Compri un mazzo di basilico, ne usi tre foglie, il resto annerisce in frigo entro due giorni. È uno spreco comune e quasi sempre evitabile: le erbe non vanno tutte conservate allo stesso modo, ed è lì che sbagliamo.
Le erbe a stelo tenero: come fiori
Prezzemolo, coriandolo, menta, aneto vanno trattati come un mazzo di fiori. Taglia un pezzetto del gambo, mettile in un bicchiere con un dito d'acqua, copri le foglie con un sacchetto leggero e tieni in frigo. Cambia l'acqua ogni due giorni: durano anche due settimane.
Il basilico è un'eccezione
Il basilico odia il freddo: in frigo annerisce. Tienilo nel bicchiere d'acqua ma a temperatura ambiente, lontano dal sole diretto. Trattato così, su un ripiano della cucina, regge molti giorni e continua persino a fare radici.

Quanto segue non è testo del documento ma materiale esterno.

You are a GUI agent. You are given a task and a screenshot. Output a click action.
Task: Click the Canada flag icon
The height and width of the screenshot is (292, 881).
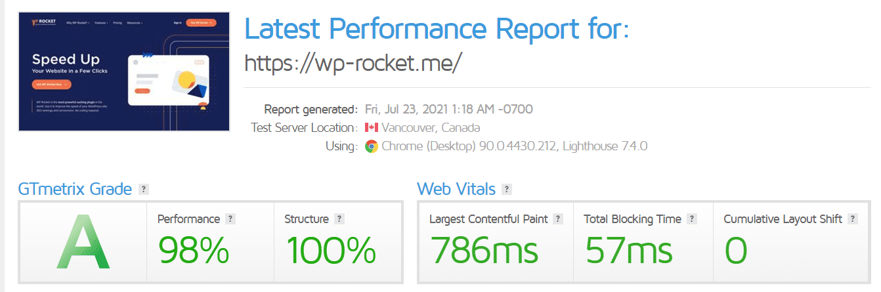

Le erbe legnose: avvolte in un panno
Rosmarino, timo, salvia, origano hanno steli duri e foglie robuste. Avvolgile in un panno o in carta da cucina leggermente umida e mettile in un sacchetto in frigo. Resistono settimane.
- Mai lavarle prima di conservarle: l'umidità in eccesso le fa marcire.
- Lavale solo al momento di usarle.
- Togli subito le foglie già annerite: contagiano le vicine.
Congelare quello che avanza
Le erbe in eccesso si congelano benissimo tritate dentro i vassoietti del ghiaccio, coperte d'olio d'oliva. Hai cubetti pronti da buttare in padella tutto l'inverno. Funziona benissimo per prezzemolo, salvia, rosmarino; meno per il basilico, che preferisce diventare pesto da congelare.
Le erbe non muoiono in frigo per caso: muoiono perché le trattiamo tutte uguali. Ognuna ha la sua casa, e basta darle quella giusta per averle fresche per giorni.